When I was 14, I wrote a short essay titled ‘Why Do I Write?’ and posted it to Tumblr.

Days later, I received a comment from a reader saying that my article reminded them of a piece written by Terry Tempest Williams. Of course, I made a dive for the Googlemobile because I had no clue who that was and couldn’t figure out whether I had just been complimented or insulted. Long story short, Terry Tempest Williams is an author and an activist, and what I had written bore a remarkable similarity to one of her essays, ‘Why I Write’.

Today, I'm still trying to figure out what pulls me to the writing desk. Why do I write?

Words make me float.

They keep me sane.

Words are my sanctuary.

Despite all the passion I feel for writing, I have so many doubts and difficulties as a writer.

How do you heave your soul onto a piece of paper? How do you articulate all those one-second thoughts that drift through your mind with all the ephemerality of a wisp of smoke? How do you accurately capture the sights and sounds in your head with tools as flimsy as a string of words?

These questions have been looming over me for ages, and the frustrating part is that there are no answers. In the end, though, that’s what motivates me to keep on scribbling; I’m not concerned with grammar, or syntax, or pride, or recognition.

I’m just captivated by the search for answers to questions that have no answers.

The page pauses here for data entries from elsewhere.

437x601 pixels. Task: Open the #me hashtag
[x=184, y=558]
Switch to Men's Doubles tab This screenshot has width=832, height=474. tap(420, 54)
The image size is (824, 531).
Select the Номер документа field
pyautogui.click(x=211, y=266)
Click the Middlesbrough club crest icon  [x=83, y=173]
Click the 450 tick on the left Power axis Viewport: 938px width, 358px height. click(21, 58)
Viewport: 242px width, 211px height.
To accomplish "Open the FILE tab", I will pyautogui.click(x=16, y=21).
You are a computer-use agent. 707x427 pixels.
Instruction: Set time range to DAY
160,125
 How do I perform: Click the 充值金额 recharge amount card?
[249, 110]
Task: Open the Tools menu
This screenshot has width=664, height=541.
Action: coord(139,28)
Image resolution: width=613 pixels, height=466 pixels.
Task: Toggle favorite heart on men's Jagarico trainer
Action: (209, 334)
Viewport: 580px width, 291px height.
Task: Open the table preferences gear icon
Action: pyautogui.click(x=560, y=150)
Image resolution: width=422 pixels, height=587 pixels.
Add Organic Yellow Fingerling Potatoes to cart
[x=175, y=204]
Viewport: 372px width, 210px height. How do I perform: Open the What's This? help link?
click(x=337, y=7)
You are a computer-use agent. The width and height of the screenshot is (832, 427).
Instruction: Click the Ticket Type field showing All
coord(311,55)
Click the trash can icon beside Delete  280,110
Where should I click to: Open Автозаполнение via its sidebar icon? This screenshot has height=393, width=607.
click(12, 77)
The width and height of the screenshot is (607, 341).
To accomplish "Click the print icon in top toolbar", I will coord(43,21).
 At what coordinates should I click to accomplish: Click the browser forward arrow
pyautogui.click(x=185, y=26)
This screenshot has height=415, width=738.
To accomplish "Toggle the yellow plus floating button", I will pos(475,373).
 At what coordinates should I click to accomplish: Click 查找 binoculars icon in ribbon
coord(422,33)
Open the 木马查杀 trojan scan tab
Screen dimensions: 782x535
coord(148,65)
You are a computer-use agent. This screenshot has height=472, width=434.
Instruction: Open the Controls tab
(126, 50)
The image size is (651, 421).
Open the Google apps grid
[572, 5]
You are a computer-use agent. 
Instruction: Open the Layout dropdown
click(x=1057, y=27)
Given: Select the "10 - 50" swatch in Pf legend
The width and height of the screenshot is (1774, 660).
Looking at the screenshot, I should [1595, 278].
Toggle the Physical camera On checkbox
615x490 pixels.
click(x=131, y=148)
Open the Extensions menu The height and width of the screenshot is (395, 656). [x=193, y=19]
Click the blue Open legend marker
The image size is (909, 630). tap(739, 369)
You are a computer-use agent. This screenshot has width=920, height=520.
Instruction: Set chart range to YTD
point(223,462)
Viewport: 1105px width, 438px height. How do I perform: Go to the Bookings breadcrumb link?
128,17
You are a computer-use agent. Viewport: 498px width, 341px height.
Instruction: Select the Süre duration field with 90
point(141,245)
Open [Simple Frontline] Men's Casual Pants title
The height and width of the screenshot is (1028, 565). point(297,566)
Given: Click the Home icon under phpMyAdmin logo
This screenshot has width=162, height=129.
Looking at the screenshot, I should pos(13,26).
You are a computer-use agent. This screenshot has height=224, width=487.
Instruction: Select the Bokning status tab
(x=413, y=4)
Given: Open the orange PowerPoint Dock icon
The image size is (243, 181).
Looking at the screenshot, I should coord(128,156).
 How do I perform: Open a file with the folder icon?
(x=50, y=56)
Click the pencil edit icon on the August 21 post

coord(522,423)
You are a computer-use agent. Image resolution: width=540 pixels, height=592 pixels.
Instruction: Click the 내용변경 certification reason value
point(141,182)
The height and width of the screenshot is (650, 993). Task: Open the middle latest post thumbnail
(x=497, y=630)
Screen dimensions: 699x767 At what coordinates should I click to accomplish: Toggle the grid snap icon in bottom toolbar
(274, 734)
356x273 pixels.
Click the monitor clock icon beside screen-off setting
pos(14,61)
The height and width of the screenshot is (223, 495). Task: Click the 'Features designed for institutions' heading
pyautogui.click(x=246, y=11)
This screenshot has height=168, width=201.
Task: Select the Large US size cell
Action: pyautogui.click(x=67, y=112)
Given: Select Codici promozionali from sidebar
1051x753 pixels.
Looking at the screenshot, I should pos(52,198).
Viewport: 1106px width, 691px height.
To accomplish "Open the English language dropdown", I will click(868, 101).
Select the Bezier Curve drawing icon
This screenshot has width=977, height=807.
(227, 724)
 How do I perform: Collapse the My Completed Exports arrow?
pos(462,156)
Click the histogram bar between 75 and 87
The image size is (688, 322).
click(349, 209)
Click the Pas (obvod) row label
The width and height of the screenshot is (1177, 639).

I’ll top this post off with an excerpt from Terry Tempest Williams’ ‘Why I Write’ because it pretty much embodies how I feel every time I finish a piece of work. I'm embarrassed, guilty, frustrated, happy, thankful, and excited all at once.
“I trust nothing especially myself and slide head first into the familiar abyss of doubt and humiliation and threaten to push the delete button on my way down, or madly erase each line, pick up the paper and rip it into shreds – and then I realize, it doesn’t matter, words are always a gamble, words are splinters from cut glass. I write because it is dangerous, a bloody risk, like love, to form the words, to say the words, to touch the source, to be touched, to reveal how vulnerable we are, how transient.”